▸ CONSIGNE 1:
Affiche toutes les lignes des enregistrements qui contiennent le mot « arrow ». Tiens compte des majuscules et des minuscules.

▸ EXTRAIT FOURNI:
# # # # # # #
Échos Judiciaires Girondins : Quelles conséquences la pandémie a-t-elle eu sur la fréquentation touristique à Saint-Émilion ?
Bernard Lauret : « Si l’on regarde les chiffres, nous accueillions jusqu’en 2019 un à un million et demi de touristes par an, entre Pâques et la Toussaint, avec des pics en juillet-août. En 2019, nous avons reçu la visite de plus de 2 500 bus. En 2020, seulement 108. Les horodateurs ont rapporté 660 000 euros en 2019 et en 2020, 280 000 euros. La taxe de séjour, qui était de 250 euros en 2019, est tombée à 140 euros l’année suivante. Nous avons un ensemble d’indicateurs qui montrent que la ville a subi plus de 50 % de perte avec la crise sanitaire. Jusqu’ici, les visiteurs arrivaient le matin et repartaient le soir, c’était un tourisme de masse, principalement à la journée. Ce modèle a été remis en cause par la crise, et puis les gens ont envie d’autre chose. Ce qu’on souhaiterait développer maintenant, c’est donc un tourisme de séjour. Nous voulons essayer de capter un tourisme familial, d’amateurs de vins et de patrimoine. »
Échos Judiciaires Girondins : C’est ce que viennent chercher les touristes à Saint-Émilion : du vin et du patrimoine ?
Bernard Lauret : « Nous avons la particularité, par rapport aux autres grandes appellations comme Margaux, Pauillac, Sauternes, Saint-Estèphe ou Pomerol, qui ne sont que des villes-appellations, d’avoir du patrimoine et du patrimoine bâti. Saint-Émilion est une cité médiévale qui a beaucoup souffert au fil des guerres de religion et de la Révolution, mais nous avons encore une quinzaine de monuments classés ou inscrits. Et surtout la plus grande église d’Europe creusée dans le rocher : la Monolithe de Saint-Émilion, avec ses catacombes (voir encadré). Il y a du bâti religieux, comme l’ancien Couvent des Cordeliers, qui appartenait à la commune et a été restauré par un investisseur, qui a refait le cloître et la toiture des bâtiments conventuels et de la chapelle. Nous faisons revivre les ruines avec des matériaux contemporains, nous devons entretenir ce patrimoine, le rénover. C’est un puits sans fond ! Mais notre volonté est de transmettre en bon état aux générations futures ce que les anciens nous ont transmis. Et puis il y a également le tourisme viticole. La notoriété du vin de Saint-Émilion n’est plus à faire : il est mondialement connu. J’ai eu la chance de voyager en Chine, au Japon, aux États-Unis… Dans le monde entier, tout le monde connaît Saint-Émilion. »
# # # # # # #
▸ CONSIGNE 2:
Traduis en anglais cette phrase de l'entretien sur Saint-Émilion : « En 2019, nous avons reçu la visite de plus de 2 500 bus. »
# # # # # # #
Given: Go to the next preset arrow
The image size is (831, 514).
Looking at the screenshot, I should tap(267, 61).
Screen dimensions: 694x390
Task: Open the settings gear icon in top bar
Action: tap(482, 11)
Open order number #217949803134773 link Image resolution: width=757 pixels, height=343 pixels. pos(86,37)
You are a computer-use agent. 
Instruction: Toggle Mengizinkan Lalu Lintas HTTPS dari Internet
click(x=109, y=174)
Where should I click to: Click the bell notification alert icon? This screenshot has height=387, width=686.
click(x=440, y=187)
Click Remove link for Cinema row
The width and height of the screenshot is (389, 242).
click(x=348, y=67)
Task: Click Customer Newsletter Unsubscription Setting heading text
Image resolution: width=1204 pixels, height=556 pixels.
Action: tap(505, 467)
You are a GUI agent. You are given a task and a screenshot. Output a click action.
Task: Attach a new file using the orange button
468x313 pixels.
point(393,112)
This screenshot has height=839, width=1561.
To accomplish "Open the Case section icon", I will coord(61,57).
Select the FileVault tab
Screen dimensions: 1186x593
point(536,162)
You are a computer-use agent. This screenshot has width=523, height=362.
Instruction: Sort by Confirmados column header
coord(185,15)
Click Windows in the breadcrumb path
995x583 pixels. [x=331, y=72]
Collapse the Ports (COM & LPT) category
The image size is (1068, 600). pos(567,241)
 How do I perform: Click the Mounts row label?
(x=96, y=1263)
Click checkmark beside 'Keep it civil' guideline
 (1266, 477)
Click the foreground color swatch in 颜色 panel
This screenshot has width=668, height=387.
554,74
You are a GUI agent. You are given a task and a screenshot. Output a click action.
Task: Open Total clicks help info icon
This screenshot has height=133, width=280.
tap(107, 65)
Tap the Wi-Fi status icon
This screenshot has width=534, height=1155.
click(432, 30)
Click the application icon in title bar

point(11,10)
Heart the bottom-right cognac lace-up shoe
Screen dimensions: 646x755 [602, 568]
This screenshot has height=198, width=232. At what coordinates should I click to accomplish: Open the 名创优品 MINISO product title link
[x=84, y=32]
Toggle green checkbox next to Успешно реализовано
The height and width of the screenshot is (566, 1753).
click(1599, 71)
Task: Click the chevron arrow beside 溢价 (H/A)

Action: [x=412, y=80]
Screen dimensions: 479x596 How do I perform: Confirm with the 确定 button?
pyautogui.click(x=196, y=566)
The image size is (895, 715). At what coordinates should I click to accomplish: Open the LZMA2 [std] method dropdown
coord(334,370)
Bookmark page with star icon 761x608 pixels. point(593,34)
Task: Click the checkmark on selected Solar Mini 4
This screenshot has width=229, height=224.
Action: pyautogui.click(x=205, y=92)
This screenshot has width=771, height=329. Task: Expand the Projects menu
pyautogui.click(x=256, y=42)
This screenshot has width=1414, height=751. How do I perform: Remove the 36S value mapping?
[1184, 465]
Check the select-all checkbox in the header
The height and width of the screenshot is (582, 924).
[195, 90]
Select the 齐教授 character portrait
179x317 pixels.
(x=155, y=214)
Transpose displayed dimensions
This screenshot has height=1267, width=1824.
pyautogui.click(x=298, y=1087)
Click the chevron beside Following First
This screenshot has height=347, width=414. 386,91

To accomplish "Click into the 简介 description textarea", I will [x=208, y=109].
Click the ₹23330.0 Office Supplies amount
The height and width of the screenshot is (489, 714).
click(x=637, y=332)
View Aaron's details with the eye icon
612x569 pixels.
# # # # # # #
▸ RÉPONSE FINALE 1:
Given: Go to the next preset arrow
Task: Click the chevron arrow beside 溢价 (H/A)

▸ RÉPONSE FINALE 2:
In 2019, we were visited by more than 2,500 buses.